I remember reading it religiously for four or so years as a primer on music, "culture", and aesthetic — only falling out of the habit once I hit undergrad and went through the traditional metamorphosis one goes through when they decide to re-invent themselves on a college campus.

Re-reading it over some random late-2010's weekend felt like a combination of nostalgia and apotheosis: it felt like visiting, in many ways, my former self, and the kind of esoterica and insecurity and arcana that felt so much like home for me in my teenage years. Moreover, it felt like flicking through an old childhood photo album and suddenly discovering there were a hundred pages you've never seen before: and, indeed, after I stopped reading it QC kept on humming, with lots of plot lines and panels that were altogether new to me.

I bring this up not just because Scott Pilgrim Takes Off is so literally similar to Questionable Content — a focus on indie music, relationship melodrama sharpened into relief through genre homage, and webcomic roots — but because it felt so aggressively and explicitly like it was negotiating with its former self, both delighted and a little dismayed by its past.

A lot of this show was not "great" in the traditional sense: the plot was, uh, quibbly, and while it was a literal miracle that they got the original actors all in a recording booth, the voice acting was wooden in a way that belies poor direction. But who cares? This show made me reconcile my self of fifteen years ago and my self of today in a way few other pieces of media do, and I had a great time doing so to boot.
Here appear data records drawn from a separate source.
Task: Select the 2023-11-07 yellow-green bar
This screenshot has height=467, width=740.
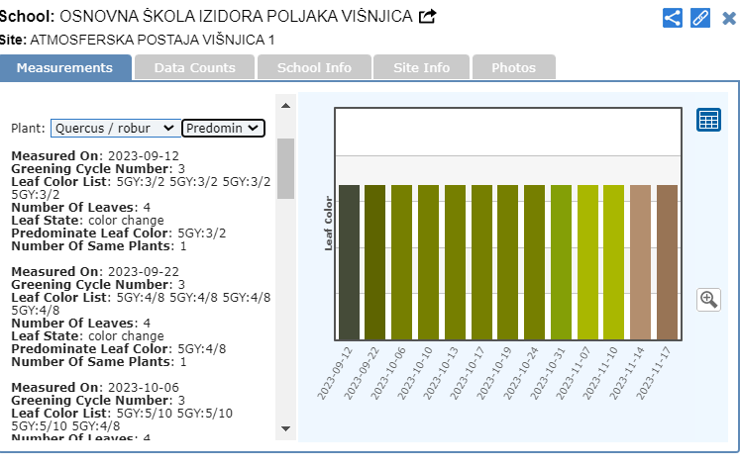Action: click(588, 263)
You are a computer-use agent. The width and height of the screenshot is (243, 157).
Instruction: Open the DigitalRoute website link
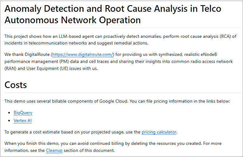(x=82, y=55)

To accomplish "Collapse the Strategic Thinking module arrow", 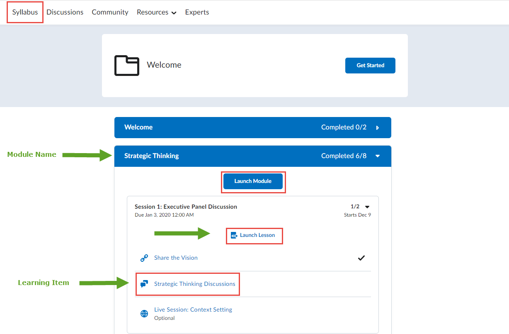I will coord(378,156).
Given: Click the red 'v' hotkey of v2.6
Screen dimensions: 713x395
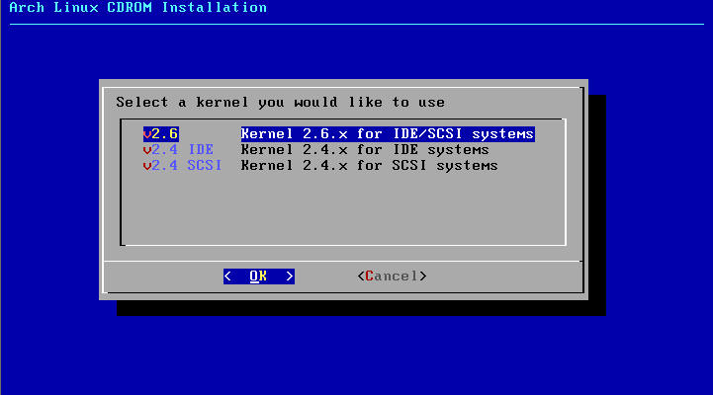Looking at the screenshot, I should click(x=147, y=133).
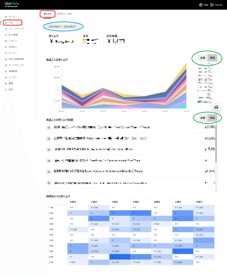Viewport: 227px width, 277px height.
Task: Select 店舗 in the 売り上げ総額 toggle
Action: [202, 117]
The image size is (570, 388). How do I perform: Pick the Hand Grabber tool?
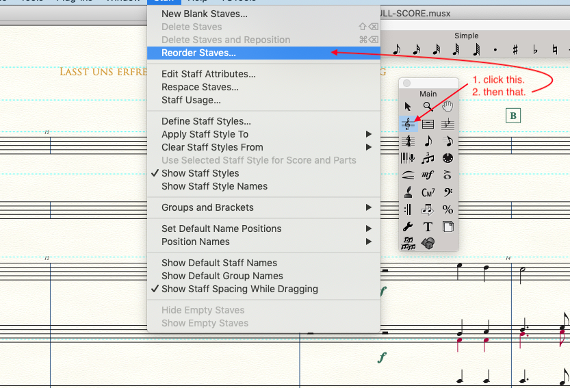[448, 106]
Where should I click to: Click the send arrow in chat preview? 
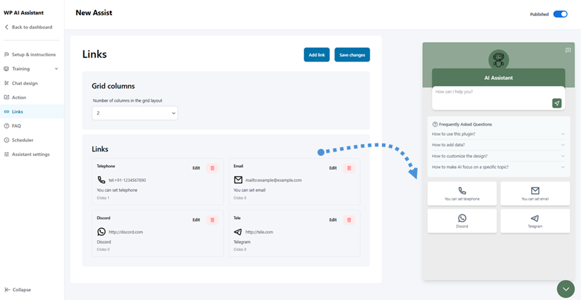(556, 103)
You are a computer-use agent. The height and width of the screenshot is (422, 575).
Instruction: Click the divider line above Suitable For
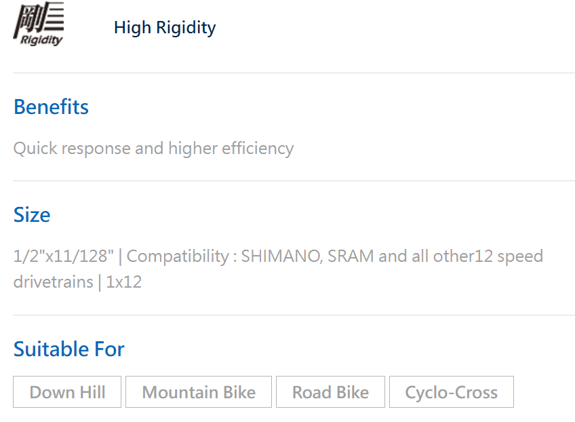[x=294, y=315]
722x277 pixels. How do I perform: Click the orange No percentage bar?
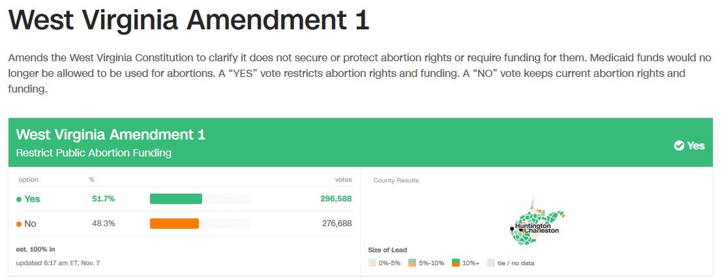[x=174, y=224]
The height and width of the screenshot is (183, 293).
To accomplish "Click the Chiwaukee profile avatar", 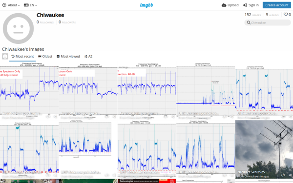I will pos(19,28).
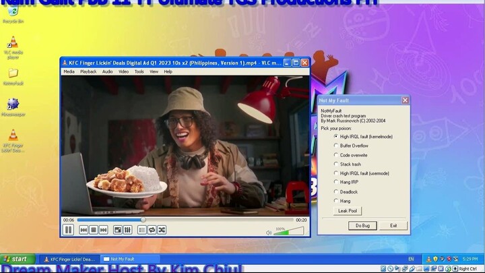This screenshot has height=273, width=485.
Task: Pick the Deadlock radio option
Action: coord(336,191)
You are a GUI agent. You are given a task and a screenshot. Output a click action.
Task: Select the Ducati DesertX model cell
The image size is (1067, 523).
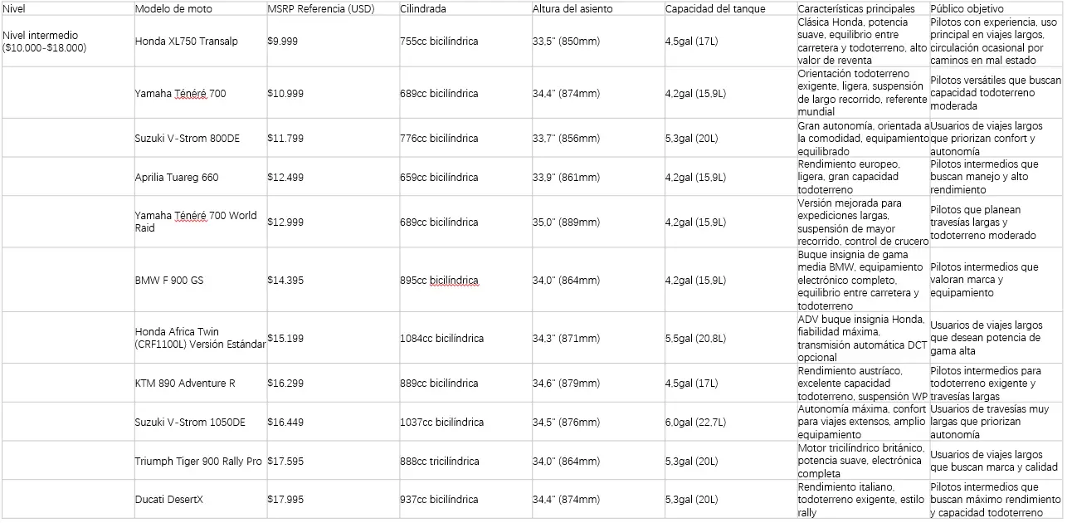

Frequent readers of my writing will note that I approach projects like this with a high level of skepticism and, at times, outright derision — it's easy to feel like a bit of a mindless consumer being fed "hey! remember this thing from twenty years ago?"-inflected IP slop by an increasingly lazy coterie of producers, directors, and capitol allocators.

Scott Pilgrim Takes Off does not — I cannot emphasize enough — fall under that categorization. It is the rare piece of work — like the HBO miniseries Watchmen — that not only subverts the original product but elevates it. SPTO could not exist without its original, and both works are enhanced by the shared lineage.